Segunda a empresa afirmou, a mudança integra um projeto-piloto, com duração inicial de seis meses, que pretende modernizar o sistema de bilhetagem e a melhoria da experiência do usuário.
“A novidade traz como principais benefícios a rapidez no embarque, já que o pagamento acontece em segundos, além de mais conveniência, uma vez que dispensa recargas e uso de dinheiro físico, melhorando o fluxo nas estações”, informou o Metrô.
Confira as estações que aceitam o pagamento por aproximação
O sistema aceita apenas cartões físicos com tecnologia de pagamento por aproximação.
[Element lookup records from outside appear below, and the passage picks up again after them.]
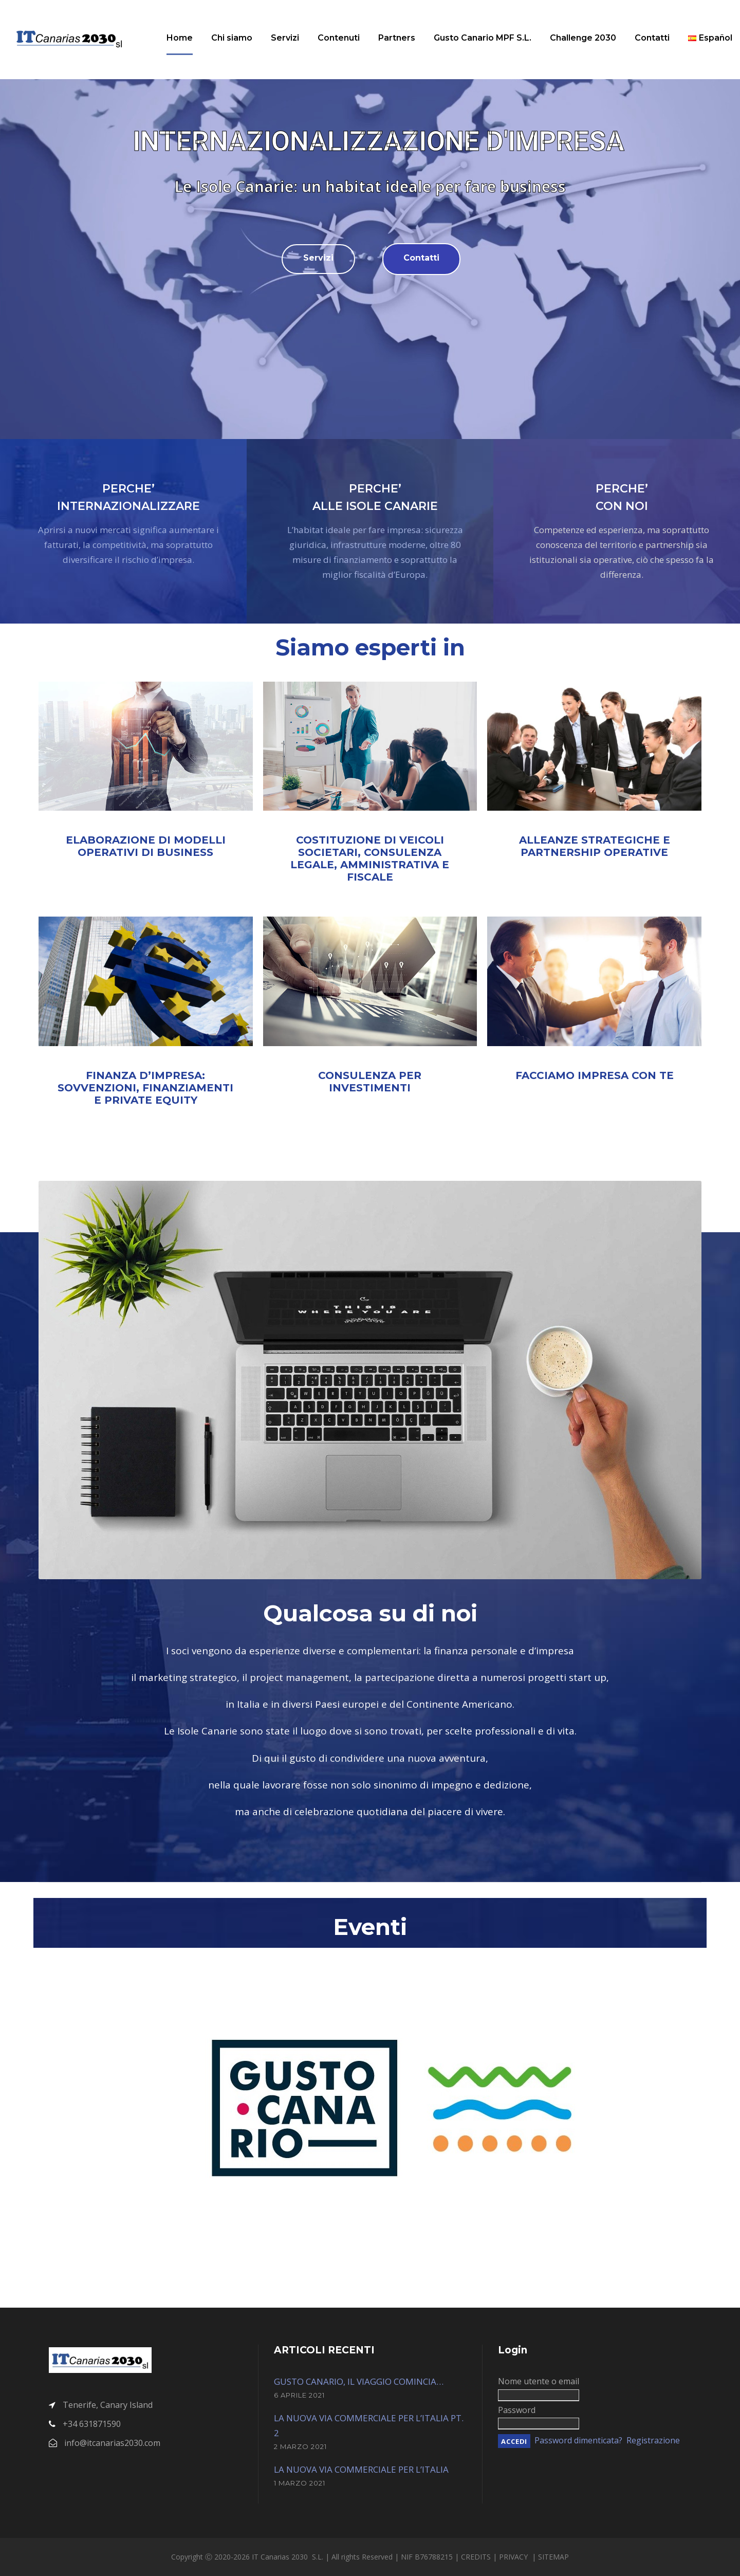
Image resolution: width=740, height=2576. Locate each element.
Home (179, 38)
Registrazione (653, 2440)
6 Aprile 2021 (299, 2395)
Cartões virtuais utilizados em celulares ou smartwatches ainda não estão habilitados para uso nas catracas.
Serviço deve ser expandido para as linhas 2 e 15 ainda em dezembro (Jean Carlos)
Em dezembro, a nova modalidade será expandida para as linhas 2-Verde e 15-Prata. Cada estação das linhas 1 e 3 terá pelo menos uma catraca exclusiva para pagamentos com cartão, com estações mais movimentadas recebendo um número maior de equipamentos.
Experiência anterior frustrada
A nova tentativa do Metrô de liberar o uso de cartão por aproximação ocorre após a Autopass, empresa que substituiu os bilhetes magnéticos Edmonson, ter afirmado que uma experiência anterior não demonstrou demanda pela opção.
O Metrô de São Paulo, contudo, é exceção numa tendência mundial de uso da tecnologia ‘contactless’, que faz parte da realidade dos grandes sistemas metroviários do mundo, incluindo o Metrô do Rio.
Em vez disso, a empresa estatal ‘terceirizou’ a gestão financeira da venda de bilhetes para a Autopass, que emite um QR Code ou oferece um aplicativo para os passageiros para pagar a tarifa.
O valor arrecadado é repassado para a Abrasp, uma entidade controlada por viações de ônibus, que então cobra pelo serviço e repassa o saldo ao Metrô.